The roots of this documentary can be traced back to the painstaking research conducted by Squadron Leader Chhina, whose own grandfather served in the War in East Africa, which first inspired him to start studying the subject as a young helicopter pilot in the Indian Air Force. At the head of the Centre for Armed Forces historical research, he greatly helped revive interest in India’s role in WWI, embarking as early as 2014 in four-year project on the crucial contribution of Indian soldiers to the Great war.
It was, in fact, Squadron Leader Chhina who found the diary of Lieutenant Harnam Singh, a soldier who served in France and Belgium, before heading to the Eastern Front. His story, which is a major part of this film, is brought to life through the sketches of artist Marie Astrid Montagnier.
As for you, Mandakini, that you are the filmmaker is not mere coincidence either. You, too, have personal links to the broader story being narrated. Your great-grandfather, Risaldar Major Hari Singh was one of over 1.3 million Indian men who served in the First World War as part of the British Indian Army and the French Army. In the Great War, more than 74 000 Indian soldiers lost their lives and we bow to them for their sacrifice.
In this year marking the centenary of the Armistice of World War I, we all pay tribute to these valiant men who came from all parts of India to fight for our freedom.
A couple of days ago, Vice-President, Shri Venkaiah Naidu was in France to participate in the commemoration and to the Paris Peace Forum. On this occasion, he inaugurated the Indian Armed Forces Memorial in the town of Villers-Guillain. May I add that this memorial was conceived and designed under Squadron Leader Chhina’s supervision. He and his team worked closely with the Mayor of Villers Guislain, with the architect, and the Indian sculptors for nearly two years to get it ready in time for unveiling just two days ago.

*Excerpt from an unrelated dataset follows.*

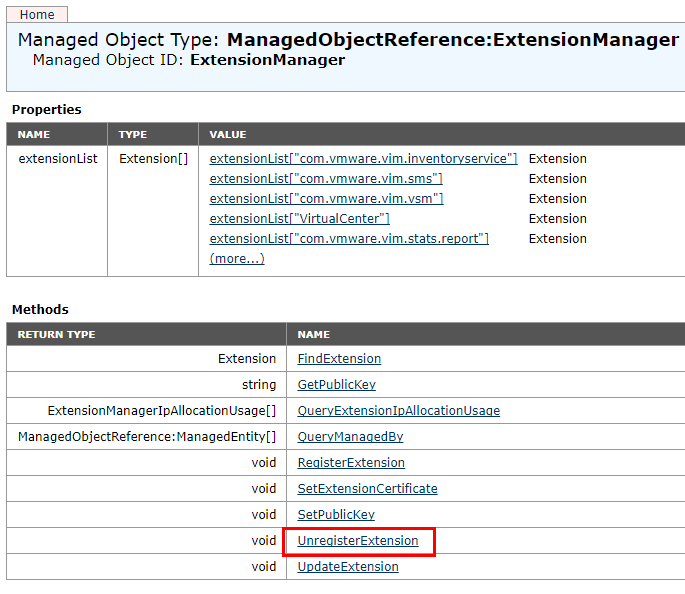
Task: Open the com.vmware.vim.stats.report extension link
Action: 349,239
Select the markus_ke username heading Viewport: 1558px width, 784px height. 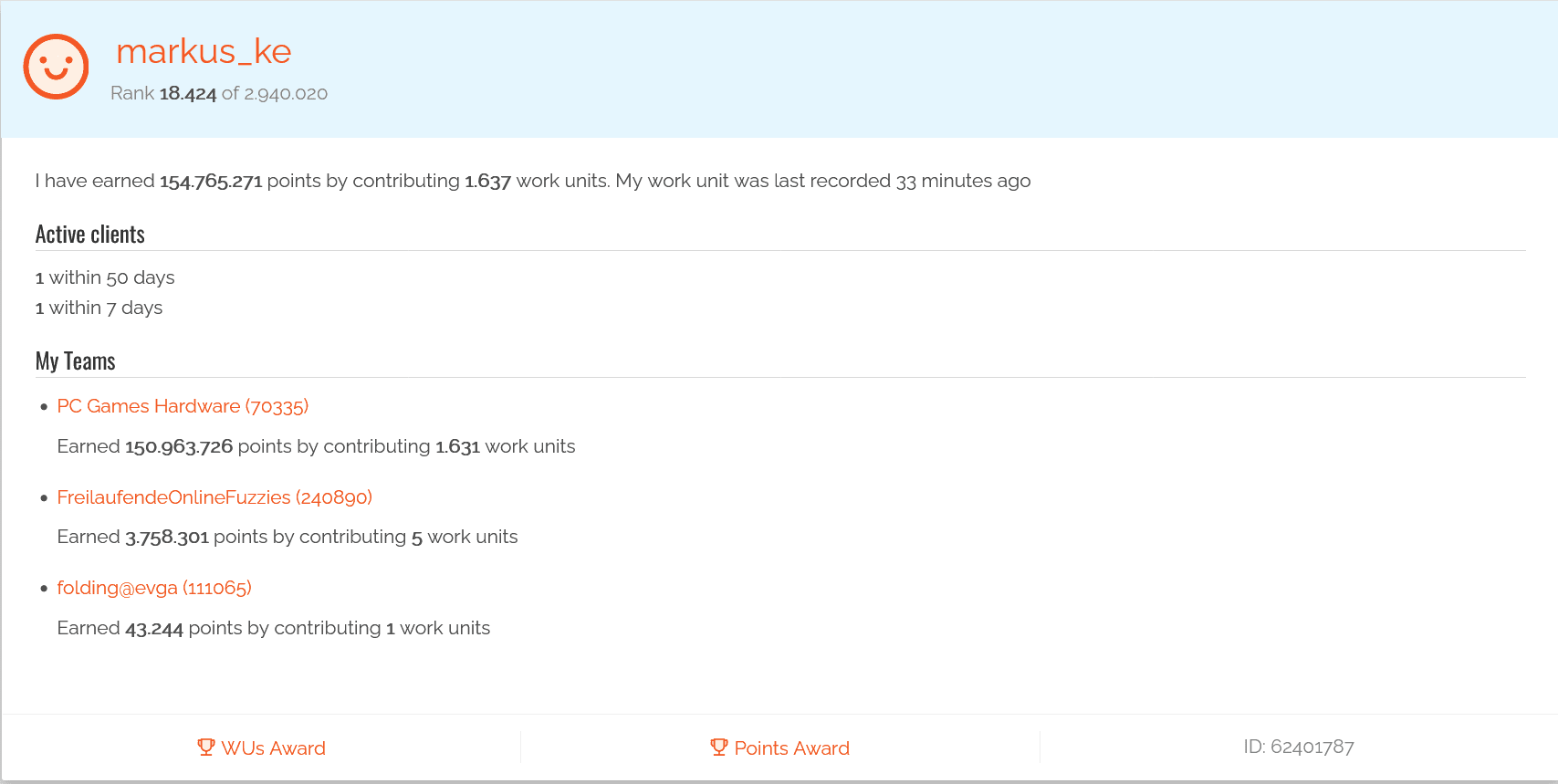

I was myself last weekend in Puducherry at our only Indo-French memorial India, to remember and honour those who sacrificed their lives for France.
This film thus comes at a time replete with history and memory. I warmly commend the work of Julien Dufau, Clément Gargoullaud, yours, of course, Mandakini, and that of your producer, Thomas Ellis, who helped this remarkable film see the light of day, and which I had the opportunity to watch in a sneak preview.
Your work, this work of keeping memory alive, is crucial. It is our way out of barbarism. Today, we are not celebrating a victory, but only peace. And we have to remember that peace is fragile and that the assaults of nationalism, of lethal ideology, that destroyed so many lives during the 20th century are not only part of our history.
Three years ago to this very day, Paris was attacked by terrorists. 137 people died, and more than 400 people were injured. My thoughts go out to the victims, their family and friends, whom we continue to remember today.
And now for the film that we have been waiting for - "India: The Forgotten Army”. Squadron Leader Chhina and Mandakini will take your questions on the documentary after the screening, and a reception will follow thereafter.